Oliver’s Father Quiet, boy. The next week, Chloe, the very next week, they had the nerve to send this bill, here it is – now where is it? If I’ve lost it that’s got me finished – ah, here it is. See the date? The 25th. And those initials scratched out. They changed typists, that’s a sign of guilty conscience, if ever I saw one—
Oliver Father, I can let you have two pounds a week, if that will help. I’m doing quite well in the film industry.
Oliver’s Father Quiet, boy! If you ask my opinion, Chloe, that typist couldn’t bring her sweet fingers to type anything so grasping and heartless—
Oliver Three pounds a week, father.
There is silence.
Oliver But you are not to use it for lawyer’s fees. And you are not to sue Dr Richman for negligence. He did everything he could for mother; if anything killed her it was overwork, and you know it.

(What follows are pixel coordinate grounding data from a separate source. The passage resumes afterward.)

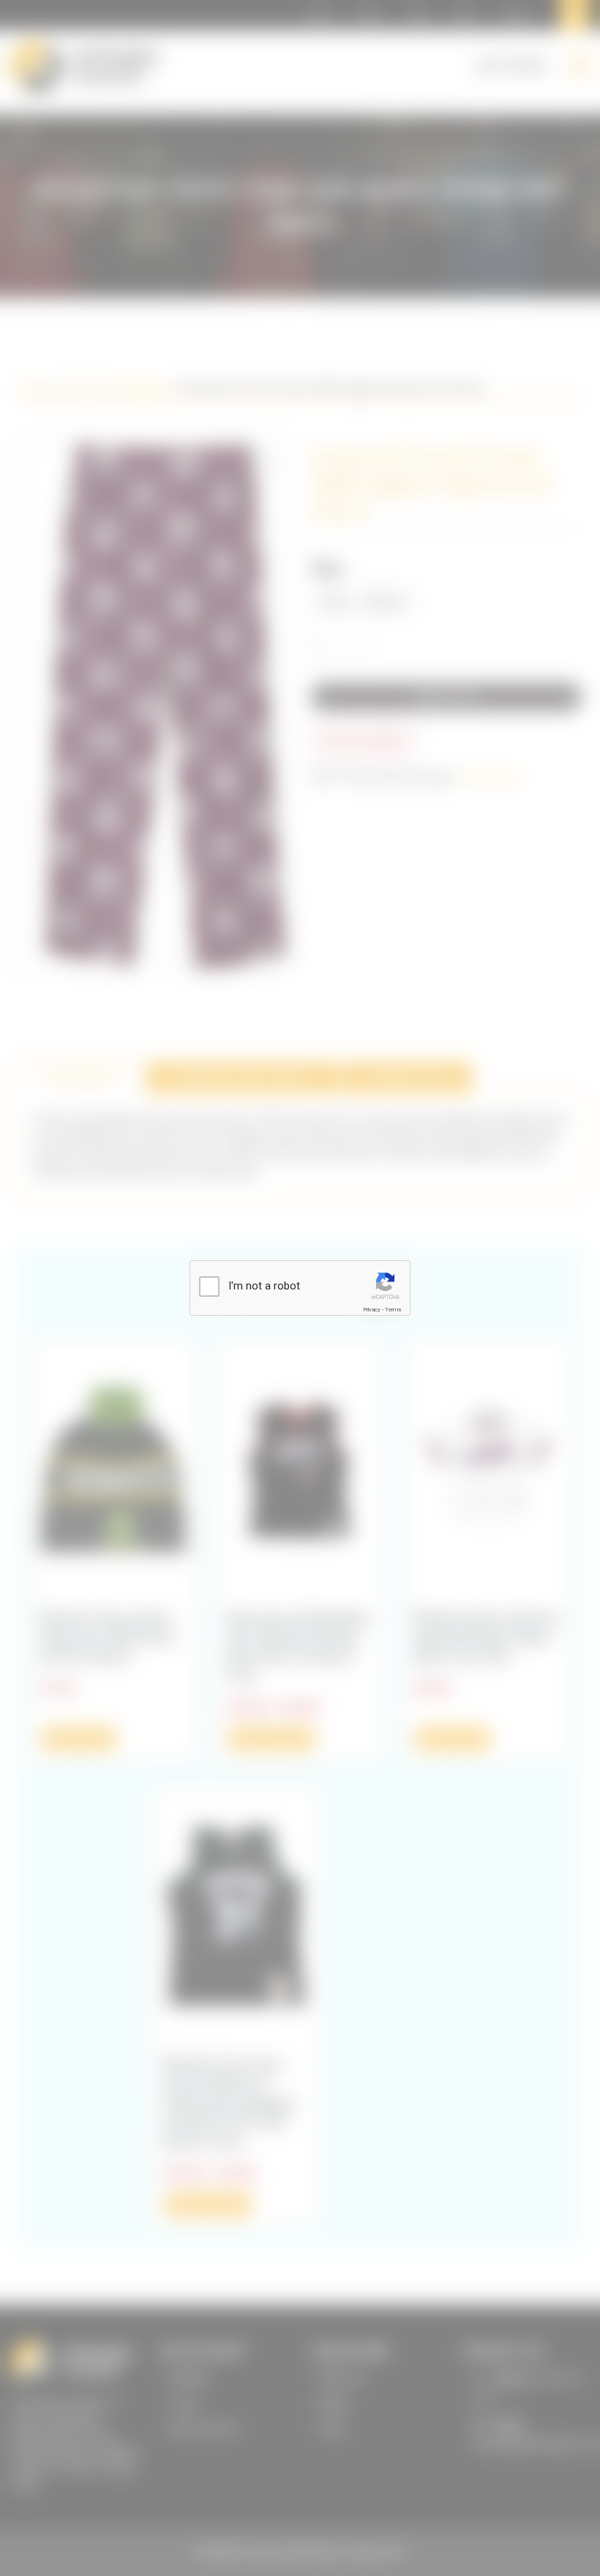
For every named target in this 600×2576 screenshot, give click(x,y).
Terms (393, 1309)
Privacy (371, 1309)
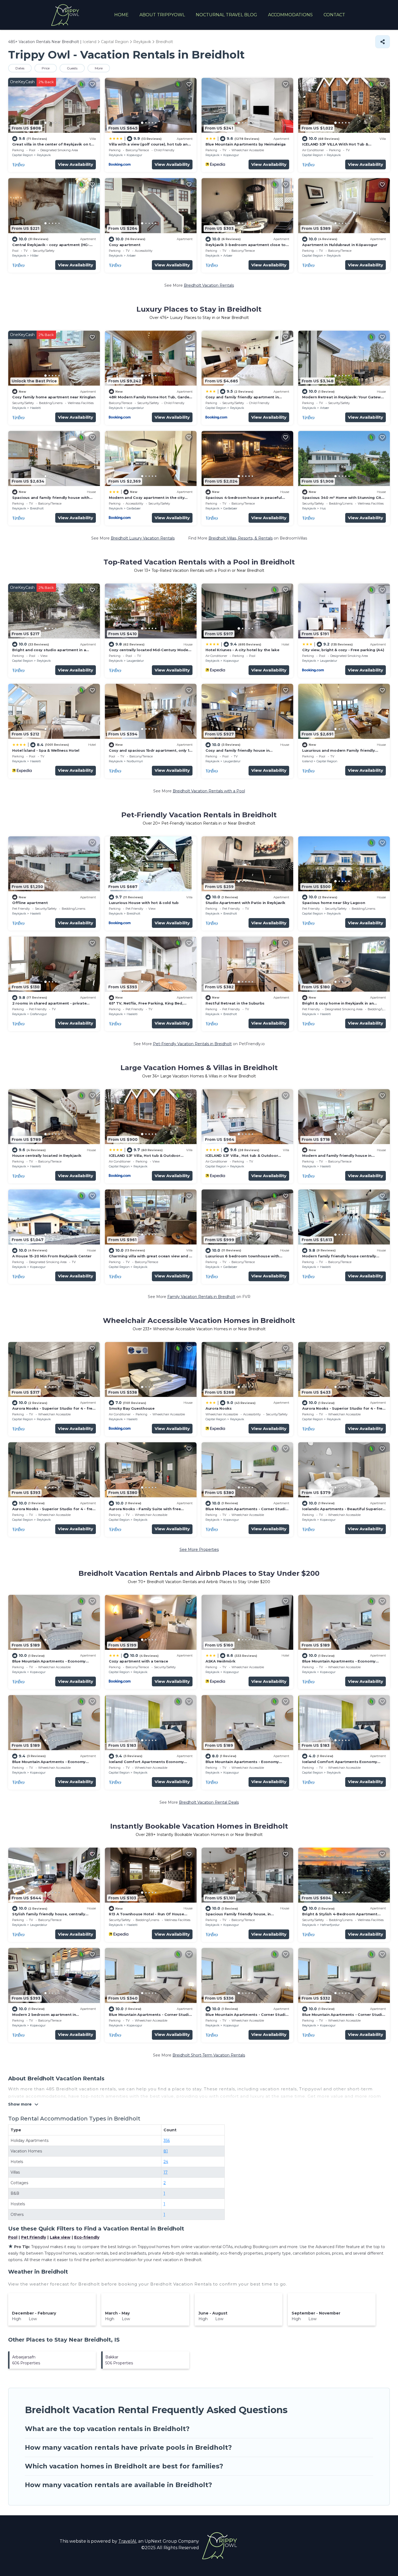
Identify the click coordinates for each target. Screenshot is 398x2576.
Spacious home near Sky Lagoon (333, 902)
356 (167, 2140)
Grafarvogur (38, 1014)
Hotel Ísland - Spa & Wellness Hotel (45, 750)
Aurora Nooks (218, 1408)
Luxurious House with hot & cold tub (144, 902)
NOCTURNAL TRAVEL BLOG (226, 14)
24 (166, 2161)
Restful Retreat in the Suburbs (235, 1003)
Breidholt (37, 508)
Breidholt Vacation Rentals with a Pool (209, 791)
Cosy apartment (124, 245)
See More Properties (199, 1549)
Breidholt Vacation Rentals (209, 285)
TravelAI (127, 2541)
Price (46, 68)
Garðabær (134, 508)
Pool (12, 2237)
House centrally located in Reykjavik (46, 1155)
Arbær (131, 255)
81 (166, 2151)
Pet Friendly (33, 2237)
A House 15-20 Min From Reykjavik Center (52, 1256)
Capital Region (22, 155)
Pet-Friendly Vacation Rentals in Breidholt (192, 1043)
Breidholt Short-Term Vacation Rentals (208, 2055)
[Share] (382, 41)
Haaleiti (35, 408)
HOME (121, 14)
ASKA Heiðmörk (220, 1661)
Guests (72, 68)
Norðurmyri (135, 761)
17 (166, 2172)
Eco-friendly (86, 2237)
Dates (19, 68)
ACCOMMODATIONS (290, 14)
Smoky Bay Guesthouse (132, 1408)
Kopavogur (134, 155)
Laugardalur (135, 408)
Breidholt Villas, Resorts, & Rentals (240, 538)
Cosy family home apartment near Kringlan (54, 397)
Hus (323, 508)
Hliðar (34, 255)
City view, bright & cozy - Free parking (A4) (343, 650)
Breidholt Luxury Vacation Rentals (143, 538)
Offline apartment (30, 902)
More (99, 68)
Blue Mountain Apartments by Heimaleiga (245, 144)
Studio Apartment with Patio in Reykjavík (245, 902)
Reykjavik (44, 155)
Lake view (60, 2237)
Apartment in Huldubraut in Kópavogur (339, 245)
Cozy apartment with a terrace (138, 1661)
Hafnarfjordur (330, 1925)
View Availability (75, 164)
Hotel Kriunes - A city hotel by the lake (242, 650)
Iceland (307, 761)
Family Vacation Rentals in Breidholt (201, 1296)
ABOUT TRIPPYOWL (162, 14)
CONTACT (334, 14)
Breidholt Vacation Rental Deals (209, 1802)
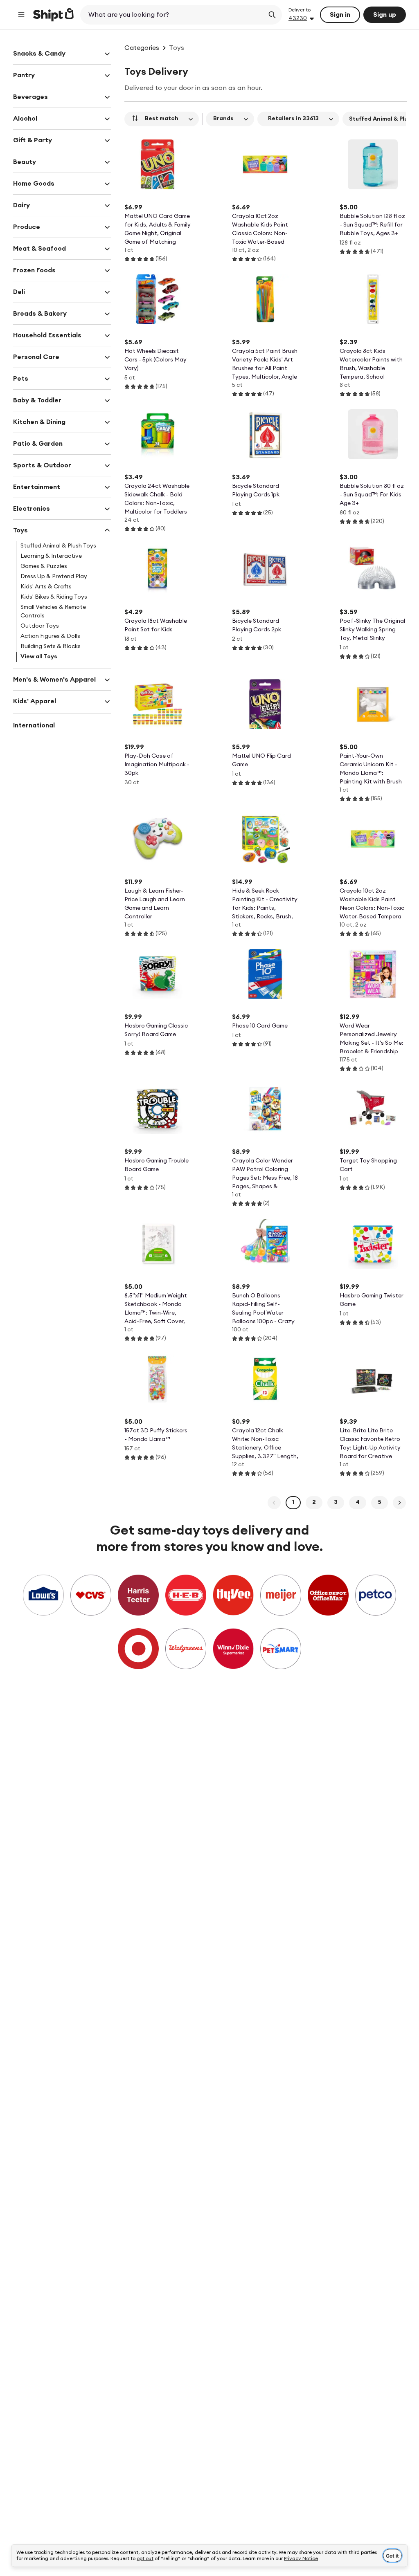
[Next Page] (399, 1502)
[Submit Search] (272, 15)
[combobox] (173, 14)
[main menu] (21, 15)
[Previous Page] (274, 1502)
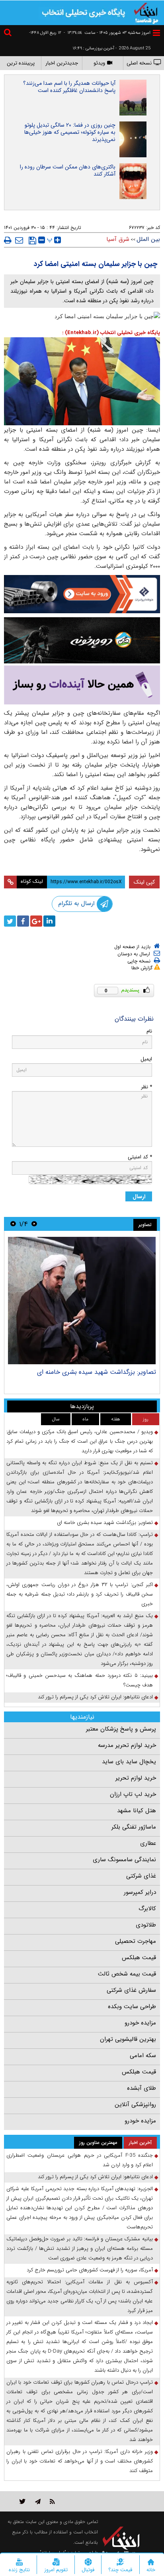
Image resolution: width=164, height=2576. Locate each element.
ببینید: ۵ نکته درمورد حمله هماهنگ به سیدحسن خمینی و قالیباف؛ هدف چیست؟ (79, 1680)
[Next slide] (13, 1223)
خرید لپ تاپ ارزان (133, 1794)
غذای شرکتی (141, 1876)
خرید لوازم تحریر (135, 1778)
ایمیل (146, 1059)
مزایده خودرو (140, 2023)
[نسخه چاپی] (8, 240)
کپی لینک (144, 882)
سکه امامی (143, 2055)
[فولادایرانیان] (82, 594)
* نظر (146, 1087)
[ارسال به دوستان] (19, 240)
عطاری (148, 1843)
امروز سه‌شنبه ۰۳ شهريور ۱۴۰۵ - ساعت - (107, 32)
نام (149, 1031)
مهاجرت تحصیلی (135, 1941)
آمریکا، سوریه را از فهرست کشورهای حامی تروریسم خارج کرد (90, 2270)
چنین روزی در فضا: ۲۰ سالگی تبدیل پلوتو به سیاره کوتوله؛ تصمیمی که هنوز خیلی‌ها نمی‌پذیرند (69, 132)
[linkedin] (49, 921)
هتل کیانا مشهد (136, 1810)
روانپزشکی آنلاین (135, 2104)
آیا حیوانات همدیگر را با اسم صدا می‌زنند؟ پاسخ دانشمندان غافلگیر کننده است (69, 87)
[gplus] (36, 921)
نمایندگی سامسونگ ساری (124, 1859)
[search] (9, 33)
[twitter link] (22, 2501)
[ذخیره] (32, 240)
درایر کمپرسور (140, 1892)
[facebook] (23, 921)
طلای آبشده (141, 2088)
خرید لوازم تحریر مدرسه (127, 1745)
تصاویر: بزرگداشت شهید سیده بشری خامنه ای (96, 1372)
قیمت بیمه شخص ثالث (127, 1974)
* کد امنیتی (140, 1157)
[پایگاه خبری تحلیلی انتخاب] (146, 12)
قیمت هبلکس (139, 1957)
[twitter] (10, 921)
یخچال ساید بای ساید (129, 1761)
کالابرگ (147, 1908)
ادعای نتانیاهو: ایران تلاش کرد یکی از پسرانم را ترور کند (95, 1697)
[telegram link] (37, 2501)
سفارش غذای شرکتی (131, 1990)
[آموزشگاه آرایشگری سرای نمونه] (82, 684)
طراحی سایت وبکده (132, 2006)
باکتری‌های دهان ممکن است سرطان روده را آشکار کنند (67, 170)
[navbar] (156, 33)
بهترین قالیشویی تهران (128, 2039)
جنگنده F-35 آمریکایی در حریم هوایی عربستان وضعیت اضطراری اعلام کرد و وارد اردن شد (79, 2160)
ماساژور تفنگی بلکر (133, 1827)
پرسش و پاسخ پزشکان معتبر (121, 1729)
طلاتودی (146, 1925)
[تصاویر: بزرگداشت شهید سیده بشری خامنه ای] (82, 1300)
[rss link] (52, 2501)
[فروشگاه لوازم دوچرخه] (82, 640)
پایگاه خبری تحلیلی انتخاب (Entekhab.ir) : (111, 333)
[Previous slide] (34, 1223)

He does not say he lays his mother’s death at his father’s door, but of course he does. It was his father’s meanness and stubbornness, he is convinced, which made his mother’s life a misery and so he often tells Chloe. Oliver’s father weighs £150 a year in Oliver’s hand against a possible £1,500 in Dr Richman’s bush, and plumps for Oliver.
He even seems prepared to take Oliver a little more seriously, and as the dawn breaks and Oliver and Chloe take their leave he actually says—
Oliver’s Father You have broken this poor old man’s heart, my boy. Marrying out!
And he screws an aye-aye-aye wail out of some almost forgotten racial memory.
Oliver, satisfied, prods Chloe awake again and they walk all the way home through the beauties of the dawn. Chloe gets blisters on her feet. She is wearing her slippers and the soles have worn through. She is very tired at work the next day.
Oliver’s meanness slips off him, as if someone had removed a strait jacket. His whole spirit seems to stretch and grow. Next time he is asked to write a film he holds out for payment on freelance terms, and gets it. He uses the money to put down a deposit on a house in Fulham, and they move into it. As if in gratitude, Chloe becomes pregnant again: stays in bed most of her pregnancy, and is delivered safely of Inigo, Oliver’s son.